Why You Should Pay Attention to the Latest Study Linking Cellphones and Cancer

The National Toxicology Program study released Thursday is one of the largest ever on the topic. 

A brunette woman sitting on a bench in a park and using a cellphone that is linked to cancer accordi...

On Thursday, the National Toxicology Program released a report of partial findings that drew a connection between cellphone radiation and cancer. In the long-running back-and-forth over the risks of cellphones that traces back over a decade and hundreds of experiments, this study may be more than just another data point.

The National Toxicology Program’s $25 million study was conducted over multiple years and is one of the biggest experiments on this topic to date. The study involved over 7,000 animals being kept in special exposure chambers, where they were exposed to radiation frequencies for nine hours each day. Researchers found that as radiation intensity grew, so did the frequency of rare brain and heart cancers that have been previously linked to cellphone usage in humans. For reasons that the researchers still can’t identify, the linkage was particularly strong in exposed male rats, which were significantly more likely than unexposed male rats to develop a rare heart tumor and also likelier to develop a type of brain cancer.

The expansive study was one of the most “technically challenging” studies the program has ever performed, NTP associate director John Bucher said in a media conference call. “These were enormously time-consuming and expensive studies, and I can’t say that there would never be a replication of these studies, but it’s unlikely in the near future,” Bucher said.

It’s a study that former NTP associate director Chris Portier told Mother Jones is a “game-changer.” Currently, the Food and Drug Administration says on its site that “the weight of scientific evidence has not linked cellphones with any health problems, pointing to a majority of studies that have failed to find a link.” And earlier this month, a national study by University of Sydney researchers found that cellphones didn’t contribute to brain cancer rates. That study compared national cancer data in Australia with trend analyses of mobile use, and it found no correlation except in the oldest demographic aged 70-84.

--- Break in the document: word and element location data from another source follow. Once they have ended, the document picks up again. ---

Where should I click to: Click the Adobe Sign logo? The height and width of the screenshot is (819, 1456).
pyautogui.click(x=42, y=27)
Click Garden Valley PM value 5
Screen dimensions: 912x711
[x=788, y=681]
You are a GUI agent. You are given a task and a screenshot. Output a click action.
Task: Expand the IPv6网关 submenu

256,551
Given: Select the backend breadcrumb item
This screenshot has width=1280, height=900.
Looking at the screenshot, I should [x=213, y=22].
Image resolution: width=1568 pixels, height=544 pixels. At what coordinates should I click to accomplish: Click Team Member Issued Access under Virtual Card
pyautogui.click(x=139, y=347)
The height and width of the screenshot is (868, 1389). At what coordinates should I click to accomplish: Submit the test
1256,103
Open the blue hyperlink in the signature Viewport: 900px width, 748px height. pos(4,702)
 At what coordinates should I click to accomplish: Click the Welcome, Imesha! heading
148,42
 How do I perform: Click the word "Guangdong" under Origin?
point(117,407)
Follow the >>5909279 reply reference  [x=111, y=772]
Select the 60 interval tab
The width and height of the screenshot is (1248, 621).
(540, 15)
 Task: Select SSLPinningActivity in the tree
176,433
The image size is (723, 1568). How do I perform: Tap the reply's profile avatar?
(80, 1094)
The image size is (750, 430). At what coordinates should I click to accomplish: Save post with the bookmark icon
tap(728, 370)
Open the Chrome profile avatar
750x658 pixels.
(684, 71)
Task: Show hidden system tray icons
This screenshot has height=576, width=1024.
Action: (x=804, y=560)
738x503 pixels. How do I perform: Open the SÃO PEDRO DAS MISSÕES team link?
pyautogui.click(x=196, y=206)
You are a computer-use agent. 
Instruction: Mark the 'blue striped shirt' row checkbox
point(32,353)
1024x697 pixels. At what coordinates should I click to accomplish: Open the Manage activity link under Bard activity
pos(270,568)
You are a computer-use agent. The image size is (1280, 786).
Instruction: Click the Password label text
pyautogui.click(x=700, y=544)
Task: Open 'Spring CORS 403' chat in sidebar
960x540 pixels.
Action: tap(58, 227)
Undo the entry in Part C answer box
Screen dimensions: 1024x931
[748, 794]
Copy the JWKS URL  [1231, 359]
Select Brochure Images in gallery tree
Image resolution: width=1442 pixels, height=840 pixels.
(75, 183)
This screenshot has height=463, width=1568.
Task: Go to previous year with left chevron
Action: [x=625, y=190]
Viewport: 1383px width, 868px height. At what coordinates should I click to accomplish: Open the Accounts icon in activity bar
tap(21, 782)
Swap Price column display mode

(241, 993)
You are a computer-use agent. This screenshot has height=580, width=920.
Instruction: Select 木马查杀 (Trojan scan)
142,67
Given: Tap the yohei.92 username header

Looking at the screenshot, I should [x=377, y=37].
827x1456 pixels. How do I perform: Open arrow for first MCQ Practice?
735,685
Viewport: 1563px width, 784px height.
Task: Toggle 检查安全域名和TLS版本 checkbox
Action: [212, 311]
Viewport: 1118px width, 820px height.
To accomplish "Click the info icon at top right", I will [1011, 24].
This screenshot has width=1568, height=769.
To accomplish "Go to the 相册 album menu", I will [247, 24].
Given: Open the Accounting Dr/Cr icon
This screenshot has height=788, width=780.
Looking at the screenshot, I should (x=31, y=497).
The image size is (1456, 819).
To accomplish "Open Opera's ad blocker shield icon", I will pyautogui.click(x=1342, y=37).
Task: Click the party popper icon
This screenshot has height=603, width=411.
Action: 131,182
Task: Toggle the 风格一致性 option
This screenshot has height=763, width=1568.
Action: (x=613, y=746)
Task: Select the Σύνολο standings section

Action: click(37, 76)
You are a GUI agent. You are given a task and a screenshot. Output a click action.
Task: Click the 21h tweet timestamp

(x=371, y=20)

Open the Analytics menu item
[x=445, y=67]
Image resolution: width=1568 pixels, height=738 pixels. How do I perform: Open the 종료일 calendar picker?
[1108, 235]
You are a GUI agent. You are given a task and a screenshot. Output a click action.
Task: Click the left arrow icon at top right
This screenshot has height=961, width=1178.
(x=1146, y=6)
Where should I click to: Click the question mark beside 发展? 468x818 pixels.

Most studies using animals to address the question have been inconclusive. But it’ll be a while before the NTP study findings are expanded upon and considered by public health agencies: the NTP won’t release the remainder of the report until 2017. According to Bucher, the program released this portion of the report early because of the implications it could have for discussions about cellphone safety.

Of course, like any scientist, Bucher isn’t sounding alarms. He said Friday that he is still using his cellphone as he always has and that it’s not clear that the study is relevant to human cellphone usage. One thing is for sure: the “weight of scientific evidence” not linking cellphones to cancer that the FDA cites has just encountered a pesky counterweight.